The frequency at which the interest rate should be reviewed is determined when creating a product and can be set on a daily, weekly or monthly basis. If there is a new interest rate when the review is made, then all loans using that source as an Index Interest Rate will be updated.
Interest rate changes will take effect immediately on the account as per the scheduled review frequency date or period as follows:
• For a standard loan with both principal and interest: the upcoming installment due amount will not be changed (this will be done by adjusting the principal component of that installment).
• For an interest only loan: the upcoming installment due amount will be changed right away as there will not be any principal component available to adjust the installment amount.
Consider a loan with the following terms:
- Loan Amount: USD1 000
- Interest: 5% (index) + 2% (spread)
- Monthly Installments
- Disbursal date: 2011/12/13
- Interest Frequency Review: Monthly
Now suppose that on January 1, the Central Bank keeps the Index rate at 5% and on February 1 increases it to 6%. The change will affect the loan's repayment schedule, according to the frequency review (in this case, the interest rate will change starting from 2012/03/13, one month from the review):
- First installment on 2012/01/13:
Interest = 5% Index + 2% Spread = 7%and the total interest due will not be changed.
- Second installment on 2012/02/13:
Interest = 5% Index + 2% Spread = 7%and total interest due will not be changed.
- Third Installment on 2012/03/13:
Interest = 6% Index + 2% Spread = 8%and total interest due will be changed (in case of equal installments, a new PMT will be generated, based on the new interest rate).

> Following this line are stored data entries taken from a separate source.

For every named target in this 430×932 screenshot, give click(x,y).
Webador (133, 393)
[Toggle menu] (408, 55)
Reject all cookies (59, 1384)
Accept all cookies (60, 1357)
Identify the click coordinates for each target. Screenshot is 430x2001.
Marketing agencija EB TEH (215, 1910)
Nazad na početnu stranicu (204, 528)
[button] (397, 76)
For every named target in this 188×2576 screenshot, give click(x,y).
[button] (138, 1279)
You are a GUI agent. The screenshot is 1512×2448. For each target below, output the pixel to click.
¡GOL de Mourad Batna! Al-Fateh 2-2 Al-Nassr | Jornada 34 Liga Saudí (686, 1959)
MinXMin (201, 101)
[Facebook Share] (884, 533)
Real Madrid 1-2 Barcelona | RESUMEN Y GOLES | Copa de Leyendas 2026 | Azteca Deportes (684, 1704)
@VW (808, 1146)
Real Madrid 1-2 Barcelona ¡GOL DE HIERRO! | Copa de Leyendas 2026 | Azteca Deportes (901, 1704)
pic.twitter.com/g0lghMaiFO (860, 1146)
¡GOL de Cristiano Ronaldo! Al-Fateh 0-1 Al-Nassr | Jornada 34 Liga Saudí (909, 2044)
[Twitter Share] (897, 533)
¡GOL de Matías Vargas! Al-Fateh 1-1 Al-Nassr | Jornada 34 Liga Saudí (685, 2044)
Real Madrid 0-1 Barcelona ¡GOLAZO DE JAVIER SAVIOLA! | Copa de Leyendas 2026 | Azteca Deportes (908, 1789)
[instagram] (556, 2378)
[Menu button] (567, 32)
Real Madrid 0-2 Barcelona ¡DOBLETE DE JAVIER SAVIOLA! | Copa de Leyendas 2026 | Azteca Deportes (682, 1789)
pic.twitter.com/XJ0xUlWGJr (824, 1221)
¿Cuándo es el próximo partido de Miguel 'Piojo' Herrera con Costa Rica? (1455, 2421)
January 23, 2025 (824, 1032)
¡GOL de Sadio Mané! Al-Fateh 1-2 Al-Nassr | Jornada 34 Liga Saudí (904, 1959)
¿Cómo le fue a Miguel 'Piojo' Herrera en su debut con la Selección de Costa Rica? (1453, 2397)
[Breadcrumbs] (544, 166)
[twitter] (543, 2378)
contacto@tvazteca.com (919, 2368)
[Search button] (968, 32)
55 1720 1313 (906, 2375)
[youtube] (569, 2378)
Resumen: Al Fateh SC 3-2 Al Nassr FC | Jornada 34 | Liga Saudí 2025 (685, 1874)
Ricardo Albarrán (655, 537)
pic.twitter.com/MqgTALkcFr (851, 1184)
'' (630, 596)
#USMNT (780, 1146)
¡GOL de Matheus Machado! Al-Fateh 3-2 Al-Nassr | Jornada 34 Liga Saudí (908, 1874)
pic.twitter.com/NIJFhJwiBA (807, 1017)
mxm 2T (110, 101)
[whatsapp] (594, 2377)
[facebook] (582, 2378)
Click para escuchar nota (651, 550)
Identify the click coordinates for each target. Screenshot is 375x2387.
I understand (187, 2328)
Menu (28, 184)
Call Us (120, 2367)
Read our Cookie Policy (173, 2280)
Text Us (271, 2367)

- All the following installments will use
Interest = 6% Index + 2% Spread = 8%.
Index Rate Constraints
You can apply a floor (min) or ceiling (max) to index interest rates as well. This means the combined index and spread cannot be less than or more than a predefined value. These limitations can be defined as part of the loan product configuration, and they will apply to all accounts based on this loan product. In addition, you can set a default for the interest rate.
Click to see where to set the Interest Rate Default, Floor and Ceiling for loan products.
Assume the floor rate is 10% and the ceiling rate is 20%.
|Index Interest Rate||Spread||Calculated Rate||Actual Rate|
Days in Year
You can choose from three different ways to accrue interest on a loan:
- Actual 365/Fixed: calculates the interest daily by counting the number of days in the calendar and using a fixed 365-day year length.
- Actual/360: also computes the interest daily by counting the number of days in the calendar, but using a fixed 360-day year length.
- 30E/360: counts the days from the calendar, but also introduces some changes on the months with 31 and 28 days.
Particulars of the 30E/360 method
When using this method, months that have 31 days will be considered to have 30 days. This implies that the number of accrued interest days will be the same on the 31st of that month as on the 30th.
The last day of February is treated as the 30th day of the month.
Furthermore, the 30E/360 days in year method will compute the interest knowing that there is a maximum of 360 interest days in that year. So for instance, if a loan account has repayments paid yearly, the interest will be calculated for 360 days, instead of the actual number of days in the calendar.